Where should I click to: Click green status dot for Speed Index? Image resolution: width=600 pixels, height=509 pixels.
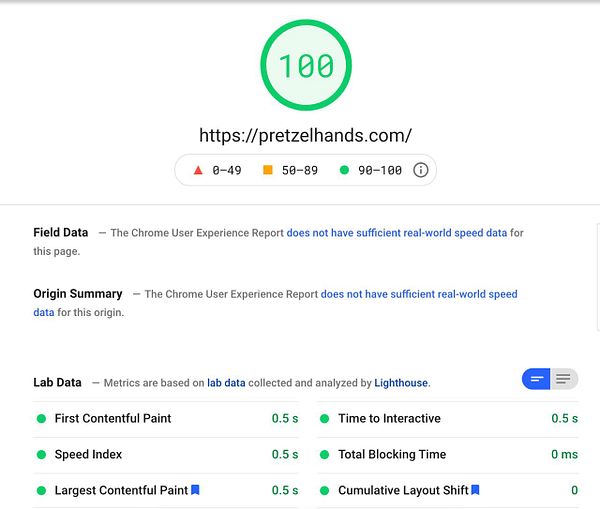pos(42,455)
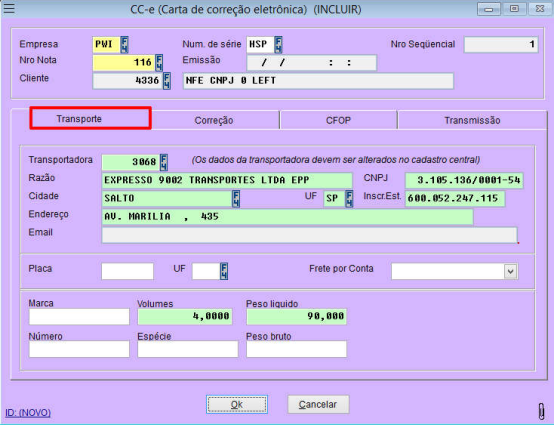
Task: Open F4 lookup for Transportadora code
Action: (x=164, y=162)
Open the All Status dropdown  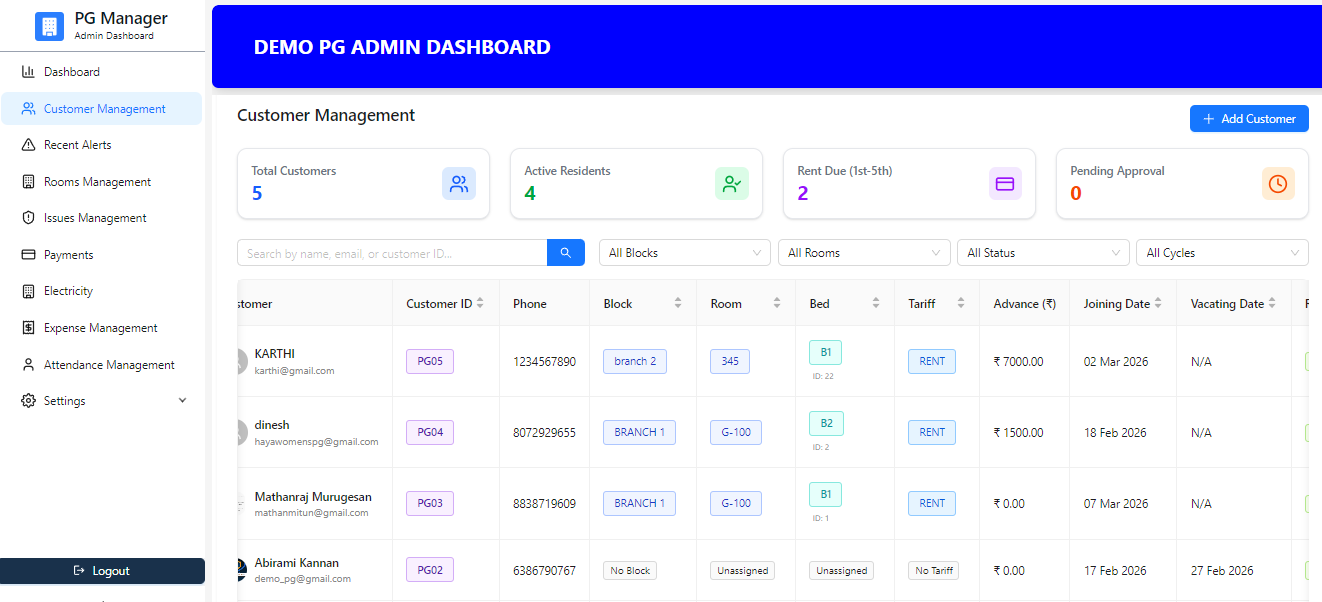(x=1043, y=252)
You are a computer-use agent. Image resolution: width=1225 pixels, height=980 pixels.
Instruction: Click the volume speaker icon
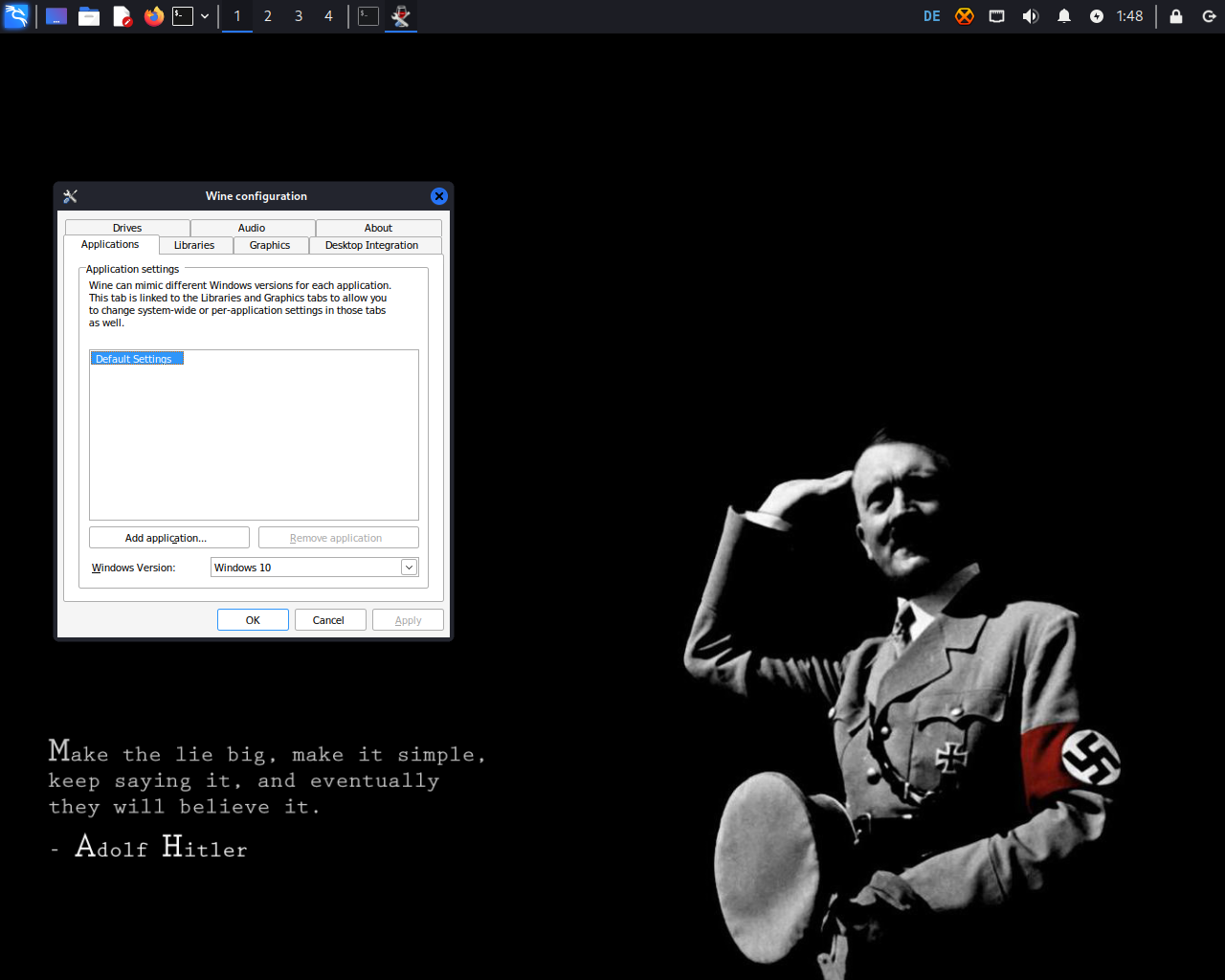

☆ ☆ ☆

* **What the task requires**
No picture is to be included when the lines from the one containing "You are a computer-use" through the end of the material above are output exactly; nothing else is written.

* **Written solution**
You are a computer-use agent. Image resolution: width=1225 pixels, height=980 pixels.
Instruction: Click the volume speaker icon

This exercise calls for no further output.